* **Try it**
Repeat the records below exactly as they appear, leaving out any pictures.

Collected data entries:
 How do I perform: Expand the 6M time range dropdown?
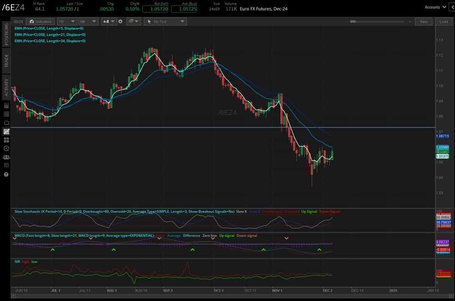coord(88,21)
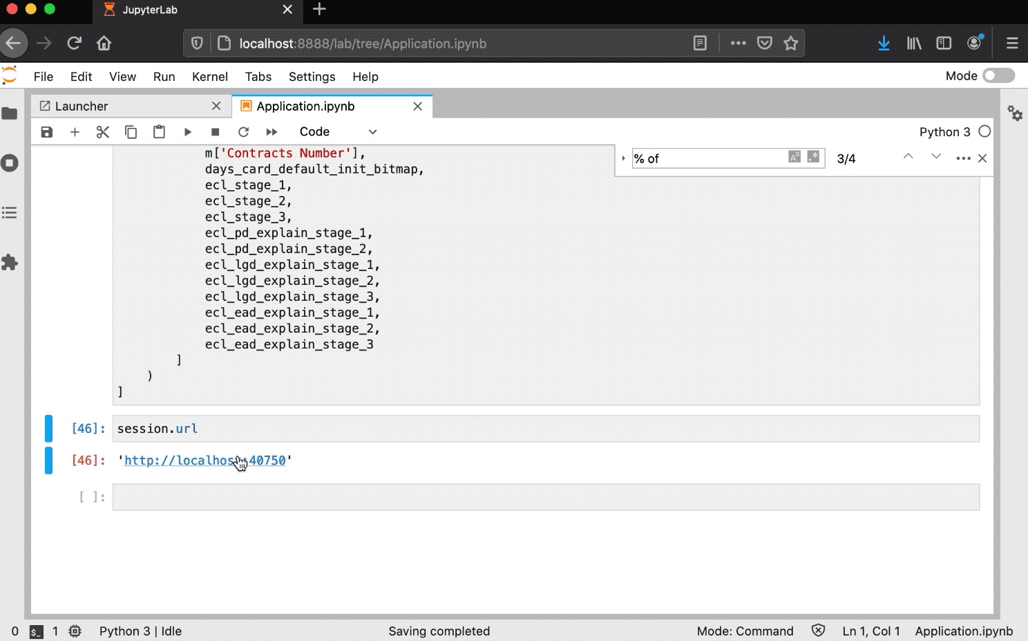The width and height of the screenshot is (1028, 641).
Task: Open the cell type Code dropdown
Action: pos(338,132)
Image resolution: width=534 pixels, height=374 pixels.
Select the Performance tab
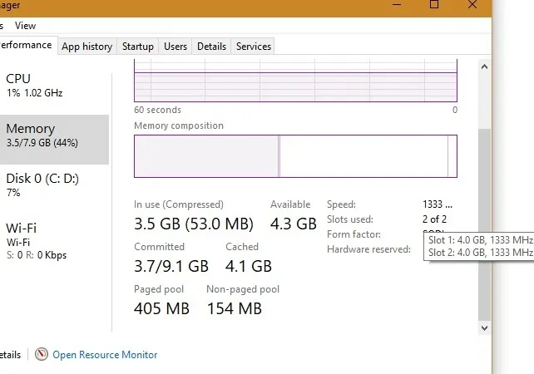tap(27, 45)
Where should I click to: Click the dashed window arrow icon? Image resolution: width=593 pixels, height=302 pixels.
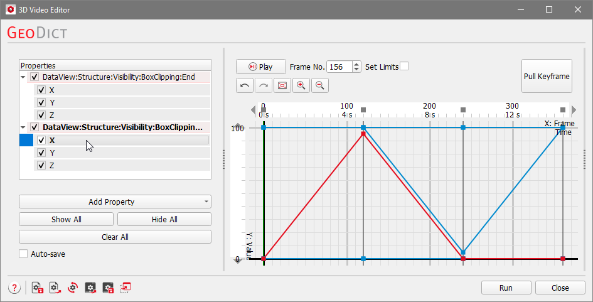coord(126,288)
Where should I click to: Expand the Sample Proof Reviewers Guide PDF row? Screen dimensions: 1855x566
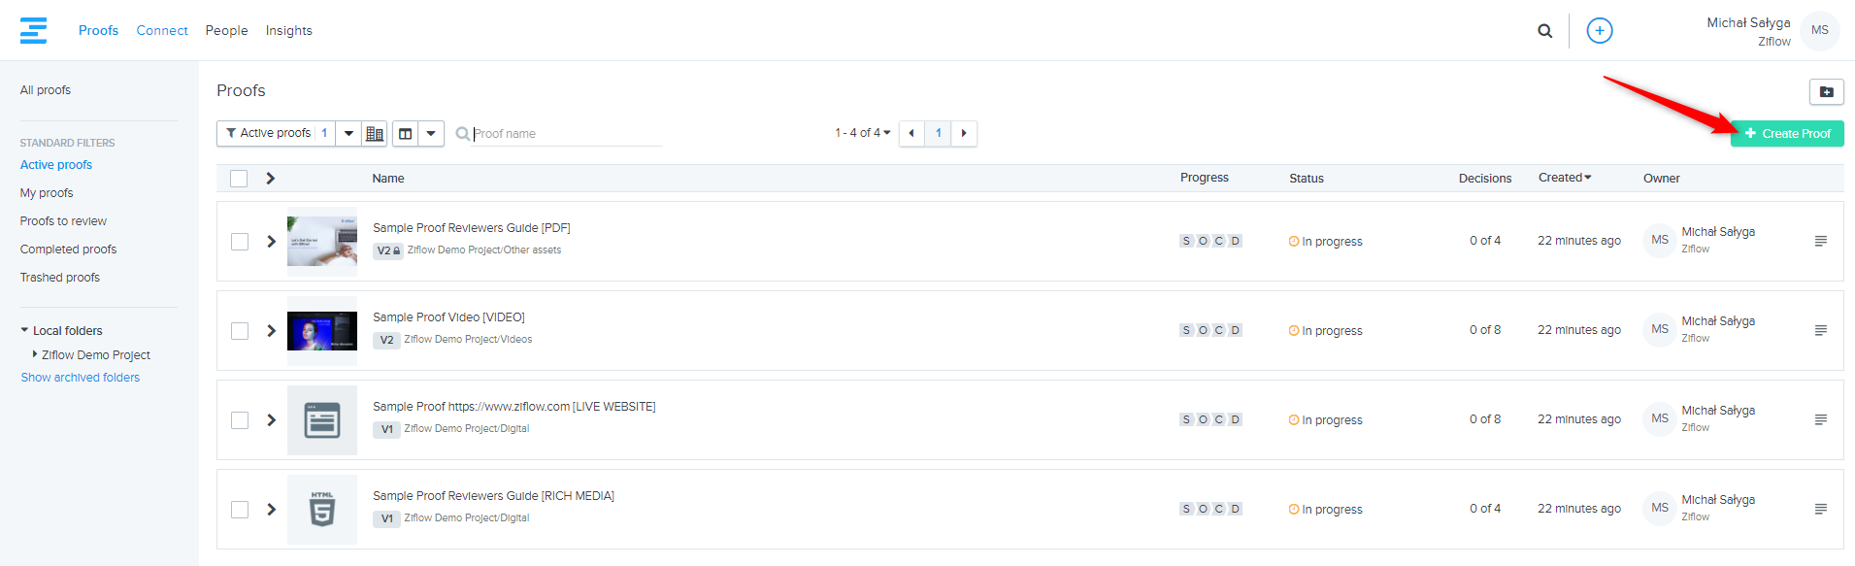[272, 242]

* **Solved exercise**
 How do I perform: Expand the 6M time range dropdown?
coord(88,21)
The width and height of the screenshot is (1028, 641).
Task: Open the cell type Code dropdown
Action: pos(338,132)
Image resolution: width=534 pixels, height=374 pixels.
Select the Performance tab
tap(27, 45)
Where should I click to: Click the dashed window arrow icon? Image resolution: width=593 pixels, height=302 pixels.
coord(126,288)
Where should I click to: Expand the Sample Proof Reviewers Guide PDF row? Screen dimensions: 1855x566
[272, 242]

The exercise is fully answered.